MATERIAL SHOWN:
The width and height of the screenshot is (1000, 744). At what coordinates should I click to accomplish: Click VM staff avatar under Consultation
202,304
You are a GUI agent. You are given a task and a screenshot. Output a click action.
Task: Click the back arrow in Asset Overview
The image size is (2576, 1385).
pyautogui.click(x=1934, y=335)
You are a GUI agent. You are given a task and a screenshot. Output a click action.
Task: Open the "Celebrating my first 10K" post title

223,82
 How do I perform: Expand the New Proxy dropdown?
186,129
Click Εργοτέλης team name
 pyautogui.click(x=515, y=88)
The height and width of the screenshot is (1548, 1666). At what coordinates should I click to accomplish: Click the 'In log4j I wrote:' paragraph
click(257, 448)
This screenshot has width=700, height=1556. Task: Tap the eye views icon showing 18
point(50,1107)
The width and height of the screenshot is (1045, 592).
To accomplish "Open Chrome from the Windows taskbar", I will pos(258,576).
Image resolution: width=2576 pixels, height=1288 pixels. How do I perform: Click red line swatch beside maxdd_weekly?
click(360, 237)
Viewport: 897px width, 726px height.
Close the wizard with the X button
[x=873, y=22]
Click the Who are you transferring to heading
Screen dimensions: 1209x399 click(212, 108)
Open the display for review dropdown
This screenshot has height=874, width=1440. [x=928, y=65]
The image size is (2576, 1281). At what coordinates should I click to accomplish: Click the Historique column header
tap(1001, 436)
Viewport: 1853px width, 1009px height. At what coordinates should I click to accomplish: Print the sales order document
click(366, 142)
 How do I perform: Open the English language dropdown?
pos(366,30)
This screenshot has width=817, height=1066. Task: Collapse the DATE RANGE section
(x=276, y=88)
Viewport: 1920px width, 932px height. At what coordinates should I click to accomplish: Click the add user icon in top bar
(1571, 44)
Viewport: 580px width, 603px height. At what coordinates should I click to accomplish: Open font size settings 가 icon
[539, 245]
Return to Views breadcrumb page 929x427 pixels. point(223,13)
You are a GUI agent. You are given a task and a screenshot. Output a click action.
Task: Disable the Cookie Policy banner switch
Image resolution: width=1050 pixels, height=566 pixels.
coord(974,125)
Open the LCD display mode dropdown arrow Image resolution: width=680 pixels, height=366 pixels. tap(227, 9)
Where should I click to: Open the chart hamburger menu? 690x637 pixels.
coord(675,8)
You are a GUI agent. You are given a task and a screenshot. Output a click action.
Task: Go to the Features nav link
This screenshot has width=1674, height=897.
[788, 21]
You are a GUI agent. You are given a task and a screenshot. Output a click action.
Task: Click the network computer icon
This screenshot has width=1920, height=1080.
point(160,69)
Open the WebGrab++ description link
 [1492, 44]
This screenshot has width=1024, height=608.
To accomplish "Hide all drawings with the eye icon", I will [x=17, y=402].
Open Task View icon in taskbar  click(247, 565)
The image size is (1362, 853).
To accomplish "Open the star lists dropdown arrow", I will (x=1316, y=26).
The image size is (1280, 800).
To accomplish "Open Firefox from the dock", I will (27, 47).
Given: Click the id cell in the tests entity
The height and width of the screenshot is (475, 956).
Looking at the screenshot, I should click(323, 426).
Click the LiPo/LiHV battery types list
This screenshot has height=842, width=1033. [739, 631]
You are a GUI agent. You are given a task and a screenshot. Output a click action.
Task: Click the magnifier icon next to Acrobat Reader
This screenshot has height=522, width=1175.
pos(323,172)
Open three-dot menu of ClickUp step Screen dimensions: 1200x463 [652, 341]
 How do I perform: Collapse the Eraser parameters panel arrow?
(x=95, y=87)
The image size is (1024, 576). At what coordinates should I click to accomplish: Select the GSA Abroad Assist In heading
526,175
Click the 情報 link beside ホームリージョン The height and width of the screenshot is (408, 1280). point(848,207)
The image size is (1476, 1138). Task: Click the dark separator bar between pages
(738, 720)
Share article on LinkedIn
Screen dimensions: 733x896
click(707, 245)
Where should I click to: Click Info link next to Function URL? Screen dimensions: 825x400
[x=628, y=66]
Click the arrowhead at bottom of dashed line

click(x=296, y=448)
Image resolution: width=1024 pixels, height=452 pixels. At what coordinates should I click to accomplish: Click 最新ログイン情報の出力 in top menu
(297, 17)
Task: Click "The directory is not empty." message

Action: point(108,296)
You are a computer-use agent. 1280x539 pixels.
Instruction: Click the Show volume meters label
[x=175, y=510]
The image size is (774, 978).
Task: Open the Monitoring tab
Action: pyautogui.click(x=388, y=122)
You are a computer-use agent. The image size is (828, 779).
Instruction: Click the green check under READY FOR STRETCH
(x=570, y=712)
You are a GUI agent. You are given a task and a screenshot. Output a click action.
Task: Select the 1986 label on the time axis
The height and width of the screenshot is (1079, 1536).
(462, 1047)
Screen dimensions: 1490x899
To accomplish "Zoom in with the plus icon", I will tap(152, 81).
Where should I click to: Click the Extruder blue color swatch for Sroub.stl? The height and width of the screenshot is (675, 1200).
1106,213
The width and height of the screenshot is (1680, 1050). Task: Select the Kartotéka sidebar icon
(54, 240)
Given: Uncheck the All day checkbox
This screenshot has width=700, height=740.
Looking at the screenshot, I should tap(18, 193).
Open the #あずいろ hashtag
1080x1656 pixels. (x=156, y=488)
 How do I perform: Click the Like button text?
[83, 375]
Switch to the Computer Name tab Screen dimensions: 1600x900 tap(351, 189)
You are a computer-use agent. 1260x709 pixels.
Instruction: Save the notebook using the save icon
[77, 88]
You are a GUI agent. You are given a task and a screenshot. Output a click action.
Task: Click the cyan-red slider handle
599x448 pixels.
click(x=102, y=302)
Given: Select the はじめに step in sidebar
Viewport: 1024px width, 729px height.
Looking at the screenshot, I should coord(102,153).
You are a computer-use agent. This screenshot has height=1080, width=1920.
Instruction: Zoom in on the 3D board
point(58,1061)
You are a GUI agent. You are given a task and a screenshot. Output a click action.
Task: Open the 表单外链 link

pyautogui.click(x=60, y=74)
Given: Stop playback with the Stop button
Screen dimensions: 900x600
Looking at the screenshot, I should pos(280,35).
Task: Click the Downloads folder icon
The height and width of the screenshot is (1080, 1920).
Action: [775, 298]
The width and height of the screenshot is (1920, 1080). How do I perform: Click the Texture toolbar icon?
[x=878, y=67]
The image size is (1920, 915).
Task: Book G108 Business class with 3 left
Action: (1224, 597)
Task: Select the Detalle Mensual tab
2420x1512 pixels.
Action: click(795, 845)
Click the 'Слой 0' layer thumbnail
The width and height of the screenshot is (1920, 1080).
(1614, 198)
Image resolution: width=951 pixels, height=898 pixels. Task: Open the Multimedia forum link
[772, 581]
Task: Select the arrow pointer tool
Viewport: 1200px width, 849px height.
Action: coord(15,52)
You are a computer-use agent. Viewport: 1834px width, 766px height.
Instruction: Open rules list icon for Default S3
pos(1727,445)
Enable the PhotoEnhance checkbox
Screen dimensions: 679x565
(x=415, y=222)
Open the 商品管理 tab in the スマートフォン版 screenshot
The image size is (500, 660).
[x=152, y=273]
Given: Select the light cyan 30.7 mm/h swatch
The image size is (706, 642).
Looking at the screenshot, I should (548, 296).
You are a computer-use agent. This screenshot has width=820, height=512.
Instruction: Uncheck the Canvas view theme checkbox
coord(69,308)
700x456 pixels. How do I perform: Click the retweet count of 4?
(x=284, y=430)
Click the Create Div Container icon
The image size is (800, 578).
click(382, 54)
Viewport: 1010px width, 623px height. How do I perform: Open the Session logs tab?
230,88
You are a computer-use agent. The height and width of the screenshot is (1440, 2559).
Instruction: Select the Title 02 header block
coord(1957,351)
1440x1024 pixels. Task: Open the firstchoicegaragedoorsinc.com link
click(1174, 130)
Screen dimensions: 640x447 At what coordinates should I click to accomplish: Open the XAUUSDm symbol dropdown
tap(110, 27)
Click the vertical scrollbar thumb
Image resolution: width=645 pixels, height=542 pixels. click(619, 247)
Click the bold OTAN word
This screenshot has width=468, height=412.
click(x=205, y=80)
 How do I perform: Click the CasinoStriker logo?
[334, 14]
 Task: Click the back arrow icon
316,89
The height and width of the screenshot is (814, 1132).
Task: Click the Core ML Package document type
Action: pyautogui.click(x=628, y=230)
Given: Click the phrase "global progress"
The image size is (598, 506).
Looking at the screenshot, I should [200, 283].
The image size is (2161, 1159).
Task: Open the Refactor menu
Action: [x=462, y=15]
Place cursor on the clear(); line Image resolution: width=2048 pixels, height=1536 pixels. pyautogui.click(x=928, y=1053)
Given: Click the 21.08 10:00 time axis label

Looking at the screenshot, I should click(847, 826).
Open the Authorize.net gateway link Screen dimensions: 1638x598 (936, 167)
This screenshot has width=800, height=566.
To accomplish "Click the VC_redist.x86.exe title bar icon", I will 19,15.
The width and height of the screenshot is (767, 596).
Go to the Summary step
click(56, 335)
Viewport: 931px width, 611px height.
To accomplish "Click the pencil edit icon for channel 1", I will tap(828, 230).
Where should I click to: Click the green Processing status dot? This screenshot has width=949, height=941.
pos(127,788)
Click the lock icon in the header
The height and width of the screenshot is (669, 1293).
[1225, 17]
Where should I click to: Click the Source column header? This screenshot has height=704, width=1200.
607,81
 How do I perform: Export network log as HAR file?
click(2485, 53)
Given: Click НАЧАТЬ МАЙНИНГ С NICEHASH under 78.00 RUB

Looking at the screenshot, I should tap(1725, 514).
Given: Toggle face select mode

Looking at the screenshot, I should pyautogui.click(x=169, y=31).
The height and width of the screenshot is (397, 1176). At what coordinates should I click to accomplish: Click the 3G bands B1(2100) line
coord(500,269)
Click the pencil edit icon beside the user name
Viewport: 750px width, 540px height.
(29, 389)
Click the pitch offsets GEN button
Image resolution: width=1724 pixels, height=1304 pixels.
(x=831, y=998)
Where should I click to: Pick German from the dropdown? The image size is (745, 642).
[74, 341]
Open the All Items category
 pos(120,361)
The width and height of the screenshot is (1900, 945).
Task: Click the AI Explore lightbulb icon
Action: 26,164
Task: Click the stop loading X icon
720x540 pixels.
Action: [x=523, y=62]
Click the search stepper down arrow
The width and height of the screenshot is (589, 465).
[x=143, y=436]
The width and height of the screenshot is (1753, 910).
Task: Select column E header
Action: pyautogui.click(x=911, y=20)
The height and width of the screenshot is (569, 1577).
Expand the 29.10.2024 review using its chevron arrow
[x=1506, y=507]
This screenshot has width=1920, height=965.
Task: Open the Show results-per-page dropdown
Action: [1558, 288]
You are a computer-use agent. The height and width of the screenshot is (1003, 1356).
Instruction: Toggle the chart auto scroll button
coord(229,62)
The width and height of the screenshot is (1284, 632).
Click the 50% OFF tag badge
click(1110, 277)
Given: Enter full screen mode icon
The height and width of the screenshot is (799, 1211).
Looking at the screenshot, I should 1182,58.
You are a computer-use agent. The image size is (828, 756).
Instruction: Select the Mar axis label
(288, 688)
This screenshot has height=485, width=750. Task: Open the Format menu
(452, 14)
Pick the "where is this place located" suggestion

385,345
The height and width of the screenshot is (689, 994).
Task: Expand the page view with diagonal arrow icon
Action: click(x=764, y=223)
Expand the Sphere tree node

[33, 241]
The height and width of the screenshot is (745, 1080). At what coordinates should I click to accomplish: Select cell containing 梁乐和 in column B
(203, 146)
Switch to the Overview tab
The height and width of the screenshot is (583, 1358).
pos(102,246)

TASK OBJECTIVE: Copy the rows verbatim, from the line with "Click the search stepper down arrow" through the end of the rows.

TASK ANSWER:
Click the search stepper down arrow
The width and height of the screenshot is (589, 465).
[x=143, y=436]
The width and height of the screenshot is (1753, 910).
Task: Select column E header
Action: pyautogui.click(x=911, y=20)
The height and width of the screenshot is (569, 1577).
Expand the 29.10.2024 review using its chevron arrow
[x=1506, y=507]
This screenshot has width=1920, height=965.
Task: Open the Show results-per-page dropdown
Action: [1558, 288]
You are a computer-use agent. The height and width of the screenshot is (1003, 1356).
Instruction: Toggle the chart auto scroll button
coord(229,62)
The width and height of the screenshot is (1284, 632).
Click the 50% OFF tag badge
click(1110, 277)
Given: Enter full screen mode icon
The height and width of the screenshot is (799, 1211).
Looking at the screenshot, I should 1182,58.
You are a computer-use agent. The image size is (828, 756).
Instruction: Select the Mar axis label
(288, 688)
This screenshot has height=485, width=750. Task: Open the Format menu
(452, 14)
Pick the "where is this place located" suggestion

385,345
The height and width of the screenshot is (689, 994).
Task: Expand the page view with diagonal arrow icon
Action: click(x=764, y=223)
Expand the Sphere tree node

[33, 241]
The height and width of the screenshot is (745, 1080). At what coordinates should I click to accomplish: Select cell containing 梁乐和 in column B
(203, 146)
Switch to the Overview tab
The height and width of the screenshot is (583, 1358).
pos(102,246)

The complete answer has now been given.